In the entries below, every line that contains "logo" must be located and copied.

--- START ---

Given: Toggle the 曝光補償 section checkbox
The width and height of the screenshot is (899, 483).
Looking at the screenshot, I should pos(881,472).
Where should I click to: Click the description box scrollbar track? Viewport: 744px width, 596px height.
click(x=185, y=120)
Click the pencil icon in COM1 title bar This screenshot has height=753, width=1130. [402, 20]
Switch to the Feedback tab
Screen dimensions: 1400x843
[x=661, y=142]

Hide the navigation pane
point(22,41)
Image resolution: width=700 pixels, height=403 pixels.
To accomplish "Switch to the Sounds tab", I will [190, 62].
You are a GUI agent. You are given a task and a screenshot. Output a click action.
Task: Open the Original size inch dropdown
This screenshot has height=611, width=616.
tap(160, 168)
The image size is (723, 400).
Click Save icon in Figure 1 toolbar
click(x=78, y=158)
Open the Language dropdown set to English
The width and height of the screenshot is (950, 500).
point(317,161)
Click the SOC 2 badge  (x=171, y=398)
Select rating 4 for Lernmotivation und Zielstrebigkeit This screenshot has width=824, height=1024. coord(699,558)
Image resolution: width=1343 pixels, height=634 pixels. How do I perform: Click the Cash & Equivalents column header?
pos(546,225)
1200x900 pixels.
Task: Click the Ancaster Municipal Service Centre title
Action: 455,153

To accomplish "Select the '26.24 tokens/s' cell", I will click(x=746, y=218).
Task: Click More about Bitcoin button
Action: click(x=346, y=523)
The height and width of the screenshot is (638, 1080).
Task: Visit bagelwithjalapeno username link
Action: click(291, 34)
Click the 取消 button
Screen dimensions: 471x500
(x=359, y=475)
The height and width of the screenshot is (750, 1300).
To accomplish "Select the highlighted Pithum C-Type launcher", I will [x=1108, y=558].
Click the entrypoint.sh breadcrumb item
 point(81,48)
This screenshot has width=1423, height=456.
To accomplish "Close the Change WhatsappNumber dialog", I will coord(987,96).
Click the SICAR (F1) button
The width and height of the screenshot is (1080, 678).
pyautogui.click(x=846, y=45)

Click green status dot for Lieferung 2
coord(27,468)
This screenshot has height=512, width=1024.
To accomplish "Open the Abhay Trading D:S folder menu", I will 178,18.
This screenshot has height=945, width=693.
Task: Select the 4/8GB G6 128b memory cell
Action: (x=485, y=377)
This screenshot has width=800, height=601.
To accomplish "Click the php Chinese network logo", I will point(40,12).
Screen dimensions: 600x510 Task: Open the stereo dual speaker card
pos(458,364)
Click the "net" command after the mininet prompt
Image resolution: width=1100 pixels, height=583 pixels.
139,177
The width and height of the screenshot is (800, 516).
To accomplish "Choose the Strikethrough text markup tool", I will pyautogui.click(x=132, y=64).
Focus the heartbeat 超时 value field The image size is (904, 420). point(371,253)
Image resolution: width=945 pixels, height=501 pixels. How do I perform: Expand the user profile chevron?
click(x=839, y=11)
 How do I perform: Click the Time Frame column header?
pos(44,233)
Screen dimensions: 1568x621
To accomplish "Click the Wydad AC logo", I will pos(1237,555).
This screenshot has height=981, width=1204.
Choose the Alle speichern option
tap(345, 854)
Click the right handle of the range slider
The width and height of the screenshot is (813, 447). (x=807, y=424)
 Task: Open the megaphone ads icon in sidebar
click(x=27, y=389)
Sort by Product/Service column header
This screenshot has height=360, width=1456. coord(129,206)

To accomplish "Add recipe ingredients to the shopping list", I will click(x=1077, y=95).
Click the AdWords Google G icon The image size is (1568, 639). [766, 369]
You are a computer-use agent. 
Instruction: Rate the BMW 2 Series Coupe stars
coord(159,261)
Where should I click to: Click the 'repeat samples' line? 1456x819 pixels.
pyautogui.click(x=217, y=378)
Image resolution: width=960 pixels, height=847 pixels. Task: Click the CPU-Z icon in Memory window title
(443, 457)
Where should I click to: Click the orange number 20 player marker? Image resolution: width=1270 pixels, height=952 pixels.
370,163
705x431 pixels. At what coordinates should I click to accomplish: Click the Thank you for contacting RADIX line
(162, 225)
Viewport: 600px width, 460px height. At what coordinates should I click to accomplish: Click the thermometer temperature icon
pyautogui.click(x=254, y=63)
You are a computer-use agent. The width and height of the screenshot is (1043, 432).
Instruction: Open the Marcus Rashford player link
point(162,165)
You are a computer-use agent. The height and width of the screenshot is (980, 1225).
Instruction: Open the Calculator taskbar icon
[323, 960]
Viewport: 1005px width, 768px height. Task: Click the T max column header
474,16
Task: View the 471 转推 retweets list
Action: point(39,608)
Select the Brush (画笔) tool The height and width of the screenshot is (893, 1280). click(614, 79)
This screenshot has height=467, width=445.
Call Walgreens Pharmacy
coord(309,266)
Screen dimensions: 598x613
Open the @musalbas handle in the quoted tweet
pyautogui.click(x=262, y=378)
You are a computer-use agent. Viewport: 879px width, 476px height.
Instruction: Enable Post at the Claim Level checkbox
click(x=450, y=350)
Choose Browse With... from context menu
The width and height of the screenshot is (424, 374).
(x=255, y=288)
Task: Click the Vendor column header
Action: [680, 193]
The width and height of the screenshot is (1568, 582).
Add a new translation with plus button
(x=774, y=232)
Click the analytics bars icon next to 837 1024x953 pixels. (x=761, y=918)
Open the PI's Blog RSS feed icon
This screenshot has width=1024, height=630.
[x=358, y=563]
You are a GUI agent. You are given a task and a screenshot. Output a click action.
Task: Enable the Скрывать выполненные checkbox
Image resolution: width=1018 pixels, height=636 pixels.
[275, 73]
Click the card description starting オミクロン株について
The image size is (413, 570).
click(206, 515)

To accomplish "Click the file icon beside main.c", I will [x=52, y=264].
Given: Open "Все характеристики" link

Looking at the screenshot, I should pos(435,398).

--- END ---

RESPONSE BOX.
To accomplish "Click the php Chinese network logo", I will point(40,12).
To accomplish "Click the Wydad AC logo", I will pos(1237,555).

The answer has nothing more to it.